When I think of what energy I want to bring into reemergence, among my inspirations is the 1998 banger “Smooth” with Rob Thomas and Carlos Santana. It’s the hottest song with a music video to match. No one is wearing a bra; everyone is in a macrame tank top and short shorts that barely cover anything. The video is truly remarkable, especially Santana, who plays the guitar with his nimble, man-jewelry-laden fingers.

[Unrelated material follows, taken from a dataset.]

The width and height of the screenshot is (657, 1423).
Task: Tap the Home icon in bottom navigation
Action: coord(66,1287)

Santana originally rose to fame in the ’60s as part of the group Santana. Back in their playing-at-Woodstock days, Santana was a total dreamboat, with a plumage of black curls and his signature mustache. At Woodstock in 1969, the skinny musician wore an itty-bitty, midriff-baring vest that would have given Bella Hadid a run for her money. He topped that outfit off with easy denim flares and then shredded a guitar in front of 150,000 while tripping on acid. In the late ’90s and early ’00s, Santana had a major commercial comeback, and his style transformed from slacker rocker to cool uncle at a bar mitzvah.

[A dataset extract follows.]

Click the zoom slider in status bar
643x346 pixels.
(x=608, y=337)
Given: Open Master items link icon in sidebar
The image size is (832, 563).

In “Smooth,” we see the artist in a pared-back outfit: black pants, a deep-V burgundy shirt, and a hat that reminds me awfully of Walter White in Breaking Bad. (He also wears a cream suit.) The look on a then 52-year-old Santana is insanely alluring. It’s casual but with enough accessories to show that this guy has a magical persuasion. He has swag in spades.
In this era, Santana also had a penchant for golden tunics and shirts with Global Village Coffeehouse scrawls all over them. Even his guitar straps were outrageous, especially a thick, noisy one that was meticulously beaded and outlined with shells. It’s so thick and boisterous that it reminds me of a wrestler’s champion belt. For Santana, he wore it with almost everything. One look sticks out from 2002, for a performance in England where Santana sported onstage a Nike tracksuit with a sleeveless tank along with his hat, sunglasses, and that shell-lined guitar strap. Nothing was too random or too chaotic for him to wear; I love it.
It’s his attitude, his innate sexiness that negates any whisper of what we perceive as bad style. In fact, his outré choices are intoxicating. The man is so confident with himself, as he should be, to wear anything that he likes. Besides, that shell-lined guitar strap looks good on him—as Thomas would sing: “Because you’re so smooth.”